◆ GIVEN ENTRIES
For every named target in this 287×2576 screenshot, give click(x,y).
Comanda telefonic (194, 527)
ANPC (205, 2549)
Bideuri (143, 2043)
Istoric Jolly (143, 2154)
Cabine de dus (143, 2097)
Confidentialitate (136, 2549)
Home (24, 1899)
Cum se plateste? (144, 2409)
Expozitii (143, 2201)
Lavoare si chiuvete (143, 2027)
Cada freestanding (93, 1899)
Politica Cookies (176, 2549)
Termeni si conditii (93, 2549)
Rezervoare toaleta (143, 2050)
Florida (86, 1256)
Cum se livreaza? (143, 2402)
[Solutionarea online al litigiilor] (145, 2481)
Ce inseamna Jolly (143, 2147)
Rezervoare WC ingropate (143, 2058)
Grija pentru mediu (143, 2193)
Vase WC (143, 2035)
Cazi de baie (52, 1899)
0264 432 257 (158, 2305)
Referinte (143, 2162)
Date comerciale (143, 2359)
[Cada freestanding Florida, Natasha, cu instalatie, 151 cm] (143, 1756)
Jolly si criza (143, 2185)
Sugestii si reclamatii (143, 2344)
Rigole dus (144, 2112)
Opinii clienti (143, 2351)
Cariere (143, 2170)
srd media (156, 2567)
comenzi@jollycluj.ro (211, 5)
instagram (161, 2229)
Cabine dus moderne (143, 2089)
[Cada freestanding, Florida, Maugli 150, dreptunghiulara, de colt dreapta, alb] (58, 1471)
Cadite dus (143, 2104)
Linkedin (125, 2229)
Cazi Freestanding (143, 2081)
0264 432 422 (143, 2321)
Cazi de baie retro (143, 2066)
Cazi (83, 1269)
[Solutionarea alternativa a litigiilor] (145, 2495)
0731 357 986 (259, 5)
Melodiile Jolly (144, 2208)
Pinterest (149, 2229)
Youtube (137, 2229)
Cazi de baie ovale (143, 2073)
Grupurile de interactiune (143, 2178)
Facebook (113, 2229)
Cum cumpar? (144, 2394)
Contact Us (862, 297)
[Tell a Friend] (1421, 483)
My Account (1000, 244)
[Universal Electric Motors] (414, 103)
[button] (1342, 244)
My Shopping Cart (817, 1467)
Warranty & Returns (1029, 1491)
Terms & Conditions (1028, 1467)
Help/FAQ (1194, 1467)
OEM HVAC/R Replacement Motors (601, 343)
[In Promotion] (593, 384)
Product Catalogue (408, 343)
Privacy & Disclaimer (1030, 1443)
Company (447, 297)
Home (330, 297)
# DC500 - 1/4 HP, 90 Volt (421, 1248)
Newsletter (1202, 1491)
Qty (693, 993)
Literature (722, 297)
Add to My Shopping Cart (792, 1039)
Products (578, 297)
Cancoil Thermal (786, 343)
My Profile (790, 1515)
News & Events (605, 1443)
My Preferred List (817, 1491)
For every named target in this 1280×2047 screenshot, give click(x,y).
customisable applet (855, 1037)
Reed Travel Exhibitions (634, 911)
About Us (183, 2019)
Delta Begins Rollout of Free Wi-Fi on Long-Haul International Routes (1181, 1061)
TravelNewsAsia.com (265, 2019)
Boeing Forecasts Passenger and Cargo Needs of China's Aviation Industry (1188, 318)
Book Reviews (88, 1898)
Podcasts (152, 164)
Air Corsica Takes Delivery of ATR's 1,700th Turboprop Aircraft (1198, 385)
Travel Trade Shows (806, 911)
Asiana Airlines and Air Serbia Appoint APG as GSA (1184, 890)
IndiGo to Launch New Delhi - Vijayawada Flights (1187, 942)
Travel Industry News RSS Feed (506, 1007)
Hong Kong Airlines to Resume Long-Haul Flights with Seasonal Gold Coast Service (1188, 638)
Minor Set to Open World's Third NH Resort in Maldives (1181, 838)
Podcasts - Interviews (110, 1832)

◆ WORK TASK
Every entry is to be restated word for word, with nothing dropped.

◆ OUTPUT BELOW
For every named target in this 287×2576 screenshot, give click(x,y).
Comanda telefonic (194, 527)
ANPC (205, 2549)
Bideuri (143, 2043)
Istoric Jolly (143, 2154)
Cabine de dus (143, 2097)
Confidentialitate (136, 2549)
Home (24, 1899)
Cum se plateste? (144, 2409)
Expozitii (143, 2201)
Lavoare si chiuvete (143, 2027)
Cada freestanding (93, 1899)
Politica Cookies (176, 2549)
Termeni si conditii (93, 2549)
Rezervoare toaleta (143, 2050)
Florida (86, 1256)
Cum se livreaza? (143, 2402)
[Solutionarea online al litigiilor] (145, 2481)
Ce inseamna Jolly (143, 2147)
Rezervoare WC ingropate (143, 2058)
Grija pentru mediu (143, 2193)
Vase WC (143, 2035)
Cazi de baie (52, 1899)
0264 432 257 (158, 2305)
Referinte (143, 2162)
Date comerciale (143, 2359)
[Cada freestanding Florida, Natasha, cu instalatie, 151 cm] (143, 1756)
Jolly si criza (143, 2185)
Sugestii si reclamatii (143, 2344)
Rigole dus (144, 2112)
Opinii clienti (143, 2351)
Cariere (143, 2170)
srd media (156, 2567)
comenzi@jollycluj.ro (211, 5)
instagram (161, 2229)
Cabine dus moderne (143, 2089)
[Cada freestanding, Florida, Maugli 150, dreptunghiulara, de colt dreapta, alb] (58, 1471)
Cadite dus (143, 2104)
Linkedin (125, 2229)
Cazi Freestanding (143, 2081)
0264 432 422 (143, 2321)
Cazi de baie retro (143, 2066)
Cazi (83, 1269)
[Solutionarea alternativa a litigiilor] (145, 2495)
0731 357 986 (259, 5)
Melodiile Jolly (144, 2208)
Pinterest (149, 2229)
Youtube (137, 2229)
Cazi de baie ovale (143, 2073)
Grupurile de interactiune (143, 2178)
Facebook (113, 2229)
Cum cumpar? (144, 2394)
Contact Us (862, 297)
[Tell a Friend] (1421, 483)
My Account (1000, 244)
[Universal Electric Motors] (414, 103)
[button] (1342, 244)
My Shopping Cart (817, 1467)
Warranty & Returns (1029, 1491)
Terms & Conditions (1028, 1467)
Help/FAQ (1194, 1467)
OEM HVAC/R Replacement Motors (601, 343)
[In Promotion] (593, 384)
Product Catalogue (408, 343)
Privacy & Disclaimer (1030, 1443)
Company (447, 297)
Home (330, 297)
# DC500 - 1/4 HP, 90 Volt (421, 1248)
Newsletter (1202, 1491)
Qty (693, 993)
Literature (722, 297)
Add to My Shopping Cart (792, 1039)
Products (578, 297)
Cancoil Thermal (786, 343)
My Profile (790, 1515)
News & Events (605, 1443)
My Preferred List (817, 1491)
For every named target in this 1280×2047 screenshot, give click(x,y).
customisable applet (855, 1037)
Reed Travel Exhibitions (634, 911)
About Us (183, 2019)
Delta Begins Rollout of Free Wi-Fi on Long-Haul International Routes (1181, 1061)
TravelNewsAsia.com (265, 2019)
Boeing Forecasts Passenger and Cargo Needs of China's Aviation Industry (1188, 318)
Book Reviews (88, 1898)
Podcasts (152, 164)
Air Corsica Takes Delivery of ATR's 1,700th Turboprop Aircraft (1198, 385)
Travel Trade Shows (806, 911)
Asiana Airlines and Air Serbia Appoint APG as GSA (1184, 890)
IndiGo to Launch New Delhi - Vijayawada Flights (1187, 942)
Travel Industry News RSS Feed (506, 1007)
Hong Kong Airlines to Resume Long-Haul Flights with Seasonal Gold Coast Service (1188, 638)
Minor Set to Open World's Third NH Resort in Maldives (1181, 838)
Podcasts - Interviews (110, 1832)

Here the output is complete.